Cortada stated that he created these two murals to educate residents about their City’s history and its multicultural origins.
“By learning about our past,” he said, “we can build a future filled with mutual respect and understanding.”
On Earth Day 2008, Xavier Cortada had a Royal Palm tree planted at the very location of Miami’s incorporation on July 28, 1896. The site-specific public art piece, “Incorporation Palm,” is a green and living monument that honors the Incorporators who brought the city to life and the “Reincorporators” who follow and work to keep it growing.
Funded by the Knight Foundation, Cortada’s conceptual piece marks the city’s birthplace by bringing the city’s seal to life:
“[The] corporate seal of this municipality shall be as follows: A round seal two inches in diameter, with the words ‘The City of Miami’ arranged in a semicircular form, constituting the border around the base and the design of the Royal Palm tree in an upright position in the center of the seal, with the inscription ‘Incorporated 1896’ inserted just below the center of the seal.”
Become a Reincorporator:
Now in 2021, the city celebrates its 125th anniversary and Cortada invites residents to commit themselves to building a better Miami.
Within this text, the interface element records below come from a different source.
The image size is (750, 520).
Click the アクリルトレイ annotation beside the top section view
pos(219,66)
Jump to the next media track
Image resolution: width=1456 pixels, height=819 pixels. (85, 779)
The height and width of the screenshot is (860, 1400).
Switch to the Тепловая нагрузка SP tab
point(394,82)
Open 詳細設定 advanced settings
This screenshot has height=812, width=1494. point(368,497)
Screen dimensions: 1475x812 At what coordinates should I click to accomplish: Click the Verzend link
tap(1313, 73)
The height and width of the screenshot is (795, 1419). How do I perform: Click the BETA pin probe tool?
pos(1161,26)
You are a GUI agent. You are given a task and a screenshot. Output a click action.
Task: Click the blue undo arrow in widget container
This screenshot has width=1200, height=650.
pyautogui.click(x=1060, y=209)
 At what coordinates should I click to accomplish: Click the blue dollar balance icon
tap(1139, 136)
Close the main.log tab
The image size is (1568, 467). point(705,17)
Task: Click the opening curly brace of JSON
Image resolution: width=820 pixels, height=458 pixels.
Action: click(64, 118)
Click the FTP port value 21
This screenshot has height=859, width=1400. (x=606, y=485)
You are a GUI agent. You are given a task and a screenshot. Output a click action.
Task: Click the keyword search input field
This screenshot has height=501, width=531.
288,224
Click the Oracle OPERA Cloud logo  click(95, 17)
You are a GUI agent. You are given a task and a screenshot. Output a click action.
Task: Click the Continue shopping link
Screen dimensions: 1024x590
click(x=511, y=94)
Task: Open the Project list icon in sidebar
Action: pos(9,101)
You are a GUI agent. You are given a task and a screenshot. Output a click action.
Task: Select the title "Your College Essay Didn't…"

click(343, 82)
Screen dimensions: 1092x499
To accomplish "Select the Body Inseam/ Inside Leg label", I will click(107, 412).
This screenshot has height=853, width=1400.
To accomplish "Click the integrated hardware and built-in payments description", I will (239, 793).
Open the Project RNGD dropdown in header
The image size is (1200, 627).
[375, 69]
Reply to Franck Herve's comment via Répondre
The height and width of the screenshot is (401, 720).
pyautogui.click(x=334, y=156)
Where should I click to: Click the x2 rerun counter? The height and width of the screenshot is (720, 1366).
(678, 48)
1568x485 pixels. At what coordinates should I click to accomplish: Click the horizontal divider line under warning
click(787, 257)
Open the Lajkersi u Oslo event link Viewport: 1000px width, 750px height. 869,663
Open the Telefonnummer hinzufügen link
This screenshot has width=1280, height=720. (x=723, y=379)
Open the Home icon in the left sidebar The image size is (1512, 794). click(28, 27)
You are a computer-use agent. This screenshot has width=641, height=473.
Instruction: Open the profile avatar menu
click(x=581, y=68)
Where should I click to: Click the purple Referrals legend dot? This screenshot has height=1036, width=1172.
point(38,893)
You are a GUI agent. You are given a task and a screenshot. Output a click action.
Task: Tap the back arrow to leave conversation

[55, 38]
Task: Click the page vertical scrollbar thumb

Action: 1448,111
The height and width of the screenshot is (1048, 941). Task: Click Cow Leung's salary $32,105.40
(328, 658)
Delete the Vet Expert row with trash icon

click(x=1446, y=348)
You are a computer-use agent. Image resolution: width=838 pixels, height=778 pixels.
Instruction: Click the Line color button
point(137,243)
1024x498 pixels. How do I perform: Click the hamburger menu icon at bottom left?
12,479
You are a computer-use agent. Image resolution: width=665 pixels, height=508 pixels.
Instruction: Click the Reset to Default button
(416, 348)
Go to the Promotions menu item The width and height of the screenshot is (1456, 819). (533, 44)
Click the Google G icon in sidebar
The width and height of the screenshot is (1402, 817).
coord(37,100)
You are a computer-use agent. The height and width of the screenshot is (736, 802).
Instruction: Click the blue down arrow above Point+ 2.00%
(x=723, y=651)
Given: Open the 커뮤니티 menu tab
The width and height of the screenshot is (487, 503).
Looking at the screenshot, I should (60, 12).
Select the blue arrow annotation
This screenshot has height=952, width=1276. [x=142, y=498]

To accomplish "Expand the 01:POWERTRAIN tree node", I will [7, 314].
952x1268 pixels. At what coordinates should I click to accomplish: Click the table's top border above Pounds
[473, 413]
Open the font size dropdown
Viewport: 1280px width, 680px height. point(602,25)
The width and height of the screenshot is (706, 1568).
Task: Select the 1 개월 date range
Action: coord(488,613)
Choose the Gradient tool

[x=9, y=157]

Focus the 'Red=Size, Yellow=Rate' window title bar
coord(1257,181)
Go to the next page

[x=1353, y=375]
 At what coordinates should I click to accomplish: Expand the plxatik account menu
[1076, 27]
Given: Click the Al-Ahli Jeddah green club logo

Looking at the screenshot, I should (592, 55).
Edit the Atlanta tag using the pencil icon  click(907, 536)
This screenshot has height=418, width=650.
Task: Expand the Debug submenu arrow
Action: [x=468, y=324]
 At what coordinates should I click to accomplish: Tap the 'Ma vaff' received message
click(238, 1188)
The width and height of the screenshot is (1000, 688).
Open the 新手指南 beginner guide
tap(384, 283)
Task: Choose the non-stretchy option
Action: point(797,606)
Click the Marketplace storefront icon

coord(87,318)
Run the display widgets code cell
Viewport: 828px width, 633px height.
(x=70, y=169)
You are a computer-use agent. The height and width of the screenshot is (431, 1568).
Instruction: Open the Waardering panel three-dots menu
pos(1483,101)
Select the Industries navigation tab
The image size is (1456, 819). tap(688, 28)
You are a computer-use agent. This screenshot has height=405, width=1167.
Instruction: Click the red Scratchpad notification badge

Envision yourself in the shoes of an original incorporator and build on their legacy. How will you work to make Miami a better place?
“Incorporation Palm” performance: Honorable Ursula Ungaro, US District Court Judge, and Thelma Vernell Anderson Gibson, community leader, were two of four participants who activated the art piece on the 112th anniversary of the City’s incorporation.